Rendre gloire à Dieu, c’est une expression qu’on entend souvent à l’église, dans les chants, dans les prières. Mais franchement, dans le quotidien, qu’est-ce que ça veut dire concrètement ? Est-ce que c’est réservé aux grandes cérémonies, aux moments solennels, aux gens très pieux ? Je ne crois pas. Je crois même que c’est tout l’inverse.

Rendre gloire à Dieu, c’est d’abord reconnaître que ce qu’on est, ce qu’on a, ce qu’on vit, ce n’est pas uniquement le fruit de nos propres efforts. Dans une culture qui valorise à fond la performance, l’autonomie, le « je me suis fait tout seul », c’est presque contre-culturel de dire : je ne suis pas la source de tout. Il y a plus grand que moi, et ce plus grand m’habite, me précède, me dépasse.

Dans l’Évangile de ce jour, quand le paralysé se lève et rentre chez lui, la foule est saisie de crainte et elle rend gloire à Dieu. Pas à Jésus en mode star, pas en applaudissant un miracle comme un tour de magie. Non, quelque chose de profond s’ouvre en eux. Ils reconnaissent que ce qui vient de se passer les dépasse. Et ils répondent par la louange.

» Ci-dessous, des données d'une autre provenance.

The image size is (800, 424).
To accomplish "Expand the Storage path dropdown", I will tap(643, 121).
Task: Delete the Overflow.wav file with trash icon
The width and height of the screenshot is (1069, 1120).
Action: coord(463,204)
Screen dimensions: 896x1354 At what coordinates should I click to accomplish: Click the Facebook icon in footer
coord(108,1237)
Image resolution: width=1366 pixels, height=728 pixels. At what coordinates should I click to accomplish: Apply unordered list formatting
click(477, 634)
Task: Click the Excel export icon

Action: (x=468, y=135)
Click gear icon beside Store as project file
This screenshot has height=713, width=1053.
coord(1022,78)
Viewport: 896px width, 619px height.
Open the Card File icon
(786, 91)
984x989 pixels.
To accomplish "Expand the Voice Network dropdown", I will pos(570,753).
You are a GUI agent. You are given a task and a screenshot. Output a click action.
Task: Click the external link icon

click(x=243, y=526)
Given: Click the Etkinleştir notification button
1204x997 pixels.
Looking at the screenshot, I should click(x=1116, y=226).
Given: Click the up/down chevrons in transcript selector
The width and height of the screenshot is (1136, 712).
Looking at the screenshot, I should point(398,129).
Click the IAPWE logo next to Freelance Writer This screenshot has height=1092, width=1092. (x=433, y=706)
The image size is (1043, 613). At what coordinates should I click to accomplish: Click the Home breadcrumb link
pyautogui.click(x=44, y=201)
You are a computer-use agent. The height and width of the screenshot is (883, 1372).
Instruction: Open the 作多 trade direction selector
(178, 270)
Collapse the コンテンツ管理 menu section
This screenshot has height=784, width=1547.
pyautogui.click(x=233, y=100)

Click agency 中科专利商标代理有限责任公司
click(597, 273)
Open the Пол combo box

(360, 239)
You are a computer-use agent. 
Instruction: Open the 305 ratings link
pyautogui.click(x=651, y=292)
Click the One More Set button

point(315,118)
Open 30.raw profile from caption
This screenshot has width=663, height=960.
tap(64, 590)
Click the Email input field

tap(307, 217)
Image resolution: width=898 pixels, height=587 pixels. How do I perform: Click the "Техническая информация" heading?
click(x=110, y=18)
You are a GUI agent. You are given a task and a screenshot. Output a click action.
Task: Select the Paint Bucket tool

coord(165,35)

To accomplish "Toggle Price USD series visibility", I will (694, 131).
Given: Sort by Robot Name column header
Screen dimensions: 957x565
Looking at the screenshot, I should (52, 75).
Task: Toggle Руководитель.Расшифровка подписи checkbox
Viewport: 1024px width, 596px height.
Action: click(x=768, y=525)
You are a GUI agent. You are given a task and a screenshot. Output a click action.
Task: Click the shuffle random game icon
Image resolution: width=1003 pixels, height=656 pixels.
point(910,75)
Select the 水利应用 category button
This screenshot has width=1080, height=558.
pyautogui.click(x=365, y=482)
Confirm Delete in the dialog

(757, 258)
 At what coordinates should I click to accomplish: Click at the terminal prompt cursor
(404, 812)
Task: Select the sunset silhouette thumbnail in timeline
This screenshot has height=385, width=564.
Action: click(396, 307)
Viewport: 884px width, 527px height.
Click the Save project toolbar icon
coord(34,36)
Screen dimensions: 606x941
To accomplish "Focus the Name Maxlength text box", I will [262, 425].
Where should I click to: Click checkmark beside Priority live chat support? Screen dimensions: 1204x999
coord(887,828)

Aujourd’hui, rendre gloire à Dieu peut ressembler à des choses très simples. Dire merci le matin parce qu’on est vivant. S’émerveiller d’un enfant qui rit, d’un coucher de soleil qui te coupe le souffle, d’une amitié qui tient malgré tout. Reconnaître dans une guérison — physique, psychologique, relationnelle — que quelque chose de plus grand que soi a travaillé. Ce n’est pas nier les médecins, les thérapeutes, les amis qui ont aidé. C’est voir, derrière tout ça, une présence bienveillante.

Mais rendre gloire à Dieu, c’est aussi une posture de vie. C’est refuser de mettre son ego au centre de tout. C’est accepter que la vie ne m’appartient pas entièrement. C’est vivre avec une forme de gratitude fondamentale, pas naïve, mais lucide. On connaît les galères, les deuils, les injustices. Et pourtant, au fond, quelque chose tient. Quelque chose résiste. Et ça, ça mérite d’être nommé, célébré, chanté.

Rendre gloire à Dieu, ce n’est pas fuir le réel. C’est le regarder en face et y déceler, malgré tout, les traces d’un amour qui ne lâche pas.